Rationale
We propose an implementation of a decentralized search engine for the Massa decentralized web.
How would it work
When uploading a website, users can be asked to provide a title, a description, and a limited number of keywords as metadata (see https://forum.massa.community/t/community-feedback-proposal-for-improving-website-storage-on-deweb ).
The search engine would work through a submission process: the creator of a website can call the search engine smart contract to declare their website address. This can also be proposed as a grouped service when uploading a site.

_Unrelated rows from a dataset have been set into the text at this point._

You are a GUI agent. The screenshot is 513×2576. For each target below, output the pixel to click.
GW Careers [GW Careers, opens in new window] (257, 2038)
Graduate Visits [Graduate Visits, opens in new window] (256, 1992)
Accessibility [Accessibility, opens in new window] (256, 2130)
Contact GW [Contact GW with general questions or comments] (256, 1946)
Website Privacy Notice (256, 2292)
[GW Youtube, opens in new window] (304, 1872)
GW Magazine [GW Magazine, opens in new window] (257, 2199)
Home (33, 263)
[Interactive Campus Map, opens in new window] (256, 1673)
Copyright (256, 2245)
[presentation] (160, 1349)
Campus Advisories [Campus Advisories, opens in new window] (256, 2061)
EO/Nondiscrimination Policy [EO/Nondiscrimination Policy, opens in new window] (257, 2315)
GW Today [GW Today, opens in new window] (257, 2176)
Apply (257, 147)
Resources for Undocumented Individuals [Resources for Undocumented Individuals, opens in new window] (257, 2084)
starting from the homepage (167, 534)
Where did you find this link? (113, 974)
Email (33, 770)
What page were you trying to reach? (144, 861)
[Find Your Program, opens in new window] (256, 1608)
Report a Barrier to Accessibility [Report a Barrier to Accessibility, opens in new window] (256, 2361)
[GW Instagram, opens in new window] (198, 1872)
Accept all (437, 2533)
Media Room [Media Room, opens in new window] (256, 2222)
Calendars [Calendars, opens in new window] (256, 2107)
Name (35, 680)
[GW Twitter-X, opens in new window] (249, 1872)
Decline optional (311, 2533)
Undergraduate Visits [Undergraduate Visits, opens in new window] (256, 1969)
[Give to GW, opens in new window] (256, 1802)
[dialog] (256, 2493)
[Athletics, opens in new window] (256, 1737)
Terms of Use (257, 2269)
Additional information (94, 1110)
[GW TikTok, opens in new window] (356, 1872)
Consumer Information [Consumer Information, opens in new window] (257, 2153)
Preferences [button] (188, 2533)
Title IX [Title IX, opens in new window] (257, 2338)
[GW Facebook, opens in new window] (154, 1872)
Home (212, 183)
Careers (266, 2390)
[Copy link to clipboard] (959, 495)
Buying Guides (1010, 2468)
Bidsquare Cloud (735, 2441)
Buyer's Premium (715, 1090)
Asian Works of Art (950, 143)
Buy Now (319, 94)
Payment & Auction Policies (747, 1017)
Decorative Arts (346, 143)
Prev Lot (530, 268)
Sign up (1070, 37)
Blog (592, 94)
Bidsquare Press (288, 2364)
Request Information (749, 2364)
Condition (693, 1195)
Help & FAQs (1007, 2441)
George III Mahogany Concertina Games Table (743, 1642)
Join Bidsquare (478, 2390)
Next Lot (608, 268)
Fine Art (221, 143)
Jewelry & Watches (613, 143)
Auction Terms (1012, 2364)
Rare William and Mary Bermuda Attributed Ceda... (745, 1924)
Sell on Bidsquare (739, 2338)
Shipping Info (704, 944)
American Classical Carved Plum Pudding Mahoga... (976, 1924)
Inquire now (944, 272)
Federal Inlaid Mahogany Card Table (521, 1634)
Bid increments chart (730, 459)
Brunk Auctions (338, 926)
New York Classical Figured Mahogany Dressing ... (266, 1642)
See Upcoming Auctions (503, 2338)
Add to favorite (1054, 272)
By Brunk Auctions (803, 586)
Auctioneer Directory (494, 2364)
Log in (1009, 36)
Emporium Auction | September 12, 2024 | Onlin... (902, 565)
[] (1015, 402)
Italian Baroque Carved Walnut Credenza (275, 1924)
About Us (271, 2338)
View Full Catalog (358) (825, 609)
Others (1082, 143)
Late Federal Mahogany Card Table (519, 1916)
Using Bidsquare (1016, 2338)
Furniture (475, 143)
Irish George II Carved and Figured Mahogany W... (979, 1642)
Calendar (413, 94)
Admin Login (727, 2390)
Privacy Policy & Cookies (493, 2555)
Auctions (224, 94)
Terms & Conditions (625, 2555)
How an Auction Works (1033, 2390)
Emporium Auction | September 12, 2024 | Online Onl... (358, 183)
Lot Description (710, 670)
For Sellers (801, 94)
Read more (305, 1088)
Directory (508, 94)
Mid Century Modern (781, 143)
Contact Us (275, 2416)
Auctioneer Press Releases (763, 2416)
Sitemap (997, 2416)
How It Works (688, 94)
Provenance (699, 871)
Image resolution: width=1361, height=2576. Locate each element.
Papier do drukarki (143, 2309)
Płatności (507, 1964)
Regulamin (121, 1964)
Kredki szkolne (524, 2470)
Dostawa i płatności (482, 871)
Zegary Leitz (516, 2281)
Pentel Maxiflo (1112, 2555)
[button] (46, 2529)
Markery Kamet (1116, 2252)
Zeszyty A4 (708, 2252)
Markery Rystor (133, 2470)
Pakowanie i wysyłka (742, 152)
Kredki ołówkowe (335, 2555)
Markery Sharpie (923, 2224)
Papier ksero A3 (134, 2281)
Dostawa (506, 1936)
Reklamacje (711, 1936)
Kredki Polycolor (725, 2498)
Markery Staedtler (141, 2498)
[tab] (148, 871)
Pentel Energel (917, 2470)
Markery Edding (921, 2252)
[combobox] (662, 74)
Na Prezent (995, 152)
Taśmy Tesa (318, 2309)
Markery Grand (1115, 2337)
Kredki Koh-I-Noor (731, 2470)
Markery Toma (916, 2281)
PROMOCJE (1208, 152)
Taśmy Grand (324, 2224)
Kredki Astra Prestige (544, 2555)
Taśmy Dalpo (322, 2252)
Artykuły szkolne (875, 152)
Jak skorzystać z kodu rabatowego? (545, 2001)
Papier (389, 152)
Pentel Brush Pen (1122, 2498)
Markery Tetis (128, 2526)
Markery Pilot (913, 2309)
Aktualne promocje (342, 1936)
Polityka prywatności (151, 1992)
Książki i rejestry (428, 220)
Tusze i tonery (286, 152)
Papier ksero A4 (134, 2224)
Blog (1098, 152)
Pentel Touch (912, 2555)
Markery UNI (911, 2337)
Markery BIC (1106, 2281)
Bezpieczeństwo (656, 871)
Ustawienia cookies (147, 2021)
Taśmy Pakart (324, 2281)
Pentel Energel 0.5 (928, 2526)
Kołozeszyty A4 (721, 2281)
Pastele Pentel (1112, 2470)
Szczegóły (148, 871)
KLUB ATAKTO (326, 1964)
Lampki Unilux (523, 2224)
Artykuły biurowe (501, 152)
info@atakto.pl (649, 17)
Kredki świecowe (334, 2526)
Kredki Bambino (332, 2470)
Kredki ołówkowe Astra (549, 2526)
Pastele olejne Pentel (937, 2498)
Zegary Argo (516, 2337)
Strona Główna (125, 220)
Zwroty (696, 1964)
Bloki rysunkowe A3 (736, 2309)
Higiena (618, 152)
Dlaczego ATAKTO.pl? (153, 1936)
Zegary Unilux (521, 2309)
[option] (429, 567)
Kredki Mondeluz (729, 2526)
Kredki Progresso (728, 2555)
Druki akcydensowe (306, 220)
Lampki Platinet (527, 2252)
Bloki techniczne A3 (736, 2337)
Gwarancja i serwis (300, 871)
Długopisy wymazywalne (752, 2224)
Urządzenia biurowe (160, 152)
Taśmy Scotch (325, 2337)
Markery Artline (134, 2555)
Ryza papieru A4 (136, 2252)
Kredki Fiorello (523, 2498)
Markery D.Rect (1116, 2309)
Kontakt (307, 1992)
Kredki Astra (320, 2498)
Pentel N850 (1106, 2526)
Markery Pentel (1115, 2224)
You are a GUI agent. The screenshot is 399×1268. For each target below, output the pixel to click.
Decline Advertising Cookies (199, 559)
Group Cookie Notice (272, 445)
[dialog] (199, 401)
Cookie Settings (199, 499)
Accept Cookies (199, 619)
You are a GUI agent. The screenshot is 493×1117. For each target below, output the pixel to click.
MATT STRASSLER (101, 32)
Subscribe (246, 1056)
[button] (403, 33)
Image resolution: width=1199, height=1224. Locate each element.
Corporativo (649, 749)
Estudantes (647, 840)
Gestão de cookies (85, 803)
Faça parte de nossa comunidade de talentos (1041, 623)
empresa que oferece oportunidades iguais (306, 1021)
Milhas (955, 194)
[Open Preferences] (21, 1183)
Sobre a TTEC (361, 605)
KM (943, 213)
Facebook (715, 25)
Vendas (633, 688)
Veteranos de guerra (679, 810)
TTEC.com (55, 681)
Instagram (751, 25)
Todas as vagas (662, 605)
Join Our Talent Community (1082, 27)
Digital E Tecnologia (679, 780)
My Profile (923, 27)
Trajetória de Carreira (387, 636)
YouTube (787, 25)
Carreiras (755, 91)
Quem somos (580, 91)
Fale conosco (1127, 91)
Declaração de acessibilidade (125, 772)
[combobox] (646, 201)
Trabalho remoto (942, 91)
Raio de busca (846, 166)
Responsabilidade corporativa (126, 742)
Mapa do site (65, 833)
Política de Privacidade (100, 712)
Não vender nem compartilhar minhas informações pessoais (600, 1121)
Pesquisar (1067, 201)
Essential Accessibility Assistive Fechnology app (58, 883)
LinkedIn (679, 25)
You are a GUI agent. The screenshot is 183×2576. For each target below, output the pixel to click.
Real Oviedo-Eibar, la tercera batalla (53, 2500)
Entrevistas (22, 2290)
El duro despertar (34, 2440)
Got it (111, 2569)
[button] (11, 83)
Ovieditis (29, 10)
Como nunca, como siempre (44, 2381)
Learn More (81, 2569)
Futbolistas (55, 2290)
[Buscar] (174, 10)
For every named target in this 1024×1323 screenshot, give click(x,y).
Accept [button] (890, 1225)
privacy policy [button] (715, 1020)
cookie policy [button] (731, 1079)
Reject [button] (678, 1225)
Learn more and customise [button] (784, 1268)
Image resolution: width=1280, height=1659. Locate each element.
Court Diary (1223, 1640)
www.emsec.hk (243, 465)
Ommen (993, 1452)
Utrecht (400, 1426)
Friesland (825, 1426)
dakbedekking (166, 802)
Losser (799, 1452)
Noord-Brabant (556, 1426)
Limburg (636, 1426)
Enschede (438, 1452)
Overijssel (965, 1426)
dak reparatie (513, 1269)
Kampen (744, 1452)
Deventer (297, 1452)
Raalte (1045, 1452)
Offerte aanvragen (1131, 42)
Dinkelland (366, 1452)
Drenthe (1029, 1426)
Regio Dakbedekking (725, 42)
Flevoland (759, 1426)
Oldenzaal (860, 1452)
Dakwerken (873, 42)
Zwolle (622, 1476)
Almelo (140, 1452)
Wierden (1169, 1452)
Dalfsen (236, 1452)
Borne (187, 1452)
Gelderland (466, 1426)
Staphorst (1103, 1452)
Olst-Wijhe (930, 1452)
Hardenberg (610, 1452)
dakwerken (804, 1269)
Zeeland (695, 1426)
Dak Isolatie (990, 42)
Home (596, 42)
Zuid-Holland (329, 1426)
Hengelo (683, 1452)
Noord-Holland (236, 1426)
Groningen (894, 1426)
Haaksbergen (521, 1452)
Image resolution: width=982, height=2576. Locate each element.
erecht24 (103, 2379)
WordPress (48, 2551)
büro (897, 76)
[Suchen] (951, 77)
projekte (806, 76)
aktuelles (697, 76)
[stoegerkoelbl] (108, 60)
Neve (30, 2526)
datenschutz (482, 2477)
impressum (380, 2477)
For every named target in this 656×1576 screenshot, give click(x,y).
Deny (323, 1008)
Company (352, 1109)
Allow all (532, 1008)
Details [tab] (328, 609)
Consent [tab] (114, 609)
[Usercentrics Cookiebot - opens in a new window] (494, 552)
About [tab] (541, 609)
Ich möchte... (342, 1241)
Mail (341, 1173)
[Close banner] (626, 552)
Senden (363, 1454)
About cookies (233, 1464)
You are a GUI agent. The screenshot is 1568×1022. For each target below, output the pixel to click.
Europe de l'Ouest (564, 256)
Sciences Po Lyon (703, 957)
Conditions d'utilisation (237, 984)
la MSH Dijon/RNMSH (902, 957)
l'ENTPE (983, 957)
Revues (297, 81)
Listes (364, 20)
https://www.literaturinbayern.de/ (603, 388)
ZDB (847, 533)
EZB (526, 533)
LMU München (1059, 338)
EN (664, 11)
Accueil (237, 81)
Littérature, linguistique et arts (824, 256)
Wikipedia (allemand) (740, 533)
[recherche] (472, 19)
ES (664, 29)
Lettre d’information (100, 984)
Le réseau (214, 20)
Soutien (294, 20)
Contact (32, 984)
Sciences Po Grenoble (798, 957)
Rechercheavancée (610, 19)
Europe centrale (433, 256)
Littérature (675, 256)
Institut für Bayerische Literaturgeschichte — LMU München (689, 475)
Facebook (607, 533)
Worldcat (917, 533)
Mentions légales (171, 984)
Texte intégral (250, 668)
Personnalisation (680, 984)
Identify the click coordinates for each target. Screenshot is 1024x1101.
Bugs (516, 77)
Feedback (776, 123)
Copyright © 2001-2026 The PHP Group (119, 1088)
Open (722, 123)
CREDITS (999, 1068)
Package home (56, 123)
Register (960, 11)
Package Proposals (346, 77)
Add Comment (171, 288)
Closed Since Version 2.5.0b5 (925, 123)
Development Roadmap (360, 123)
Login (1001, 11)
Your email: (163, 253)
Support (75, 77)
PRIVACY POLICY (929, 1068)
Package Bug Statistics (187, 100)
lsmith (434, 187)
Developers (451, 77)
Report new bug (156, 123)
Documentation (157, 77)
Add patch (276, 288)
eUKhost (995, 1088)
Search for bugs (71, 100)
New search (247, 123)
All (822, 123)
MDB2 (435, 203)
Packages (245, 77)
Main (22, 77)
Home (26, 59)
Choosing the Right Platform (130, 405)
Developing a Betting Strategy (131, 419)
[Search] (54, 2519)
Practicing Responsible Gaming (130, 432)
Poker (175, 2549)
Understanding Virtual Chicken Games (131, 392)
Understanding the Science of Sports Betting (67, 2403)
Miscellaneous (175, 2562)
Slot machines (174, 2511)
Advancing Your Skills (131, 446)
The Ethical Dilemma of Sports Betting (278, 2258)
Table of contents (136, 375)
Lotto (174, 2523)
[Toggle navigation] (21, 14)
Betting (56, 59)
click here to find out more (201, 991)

When scanning a site, the search engine does the following:
- read the title and keywords from the website metadata
- if the website is already indexed, clear the indexes related to it
- cleanup keywords:
- canonicalize (lowercase, trim and other normalizations)
- remove invisible/control characters, whitespaces etc…
- remove too short / too long keywords
- ignore common keywords (eg. “the”)
- insert each keyword in an index with the following datastore entry:
[KEYWORD_TAG][keyword][address] -> (no value)
- also insert them to a local store:
[STORE_TAG][address][keyword] -> (no value)
to keep a snapshot in case the keywords change on the original site, and also to be able to update a mutable website in case it is updated by its creator
When a user searches a string, do the following in the front-end of the search engine:
- tokenize and cleanup the words in the searched string
- query the blockchain to find all keywords matching those words (note: prefix matching is also counted but with a lower matching score)
- score, sort and display the results by matching rate
- when displaying, put the title of the website, its description, any matching MNS, and a link to the website
Anyone can submit a website address to ask for a scan/rescan of a given website but cannot cheat by proposing keywords directly, as they are scanned from the website’s metadata.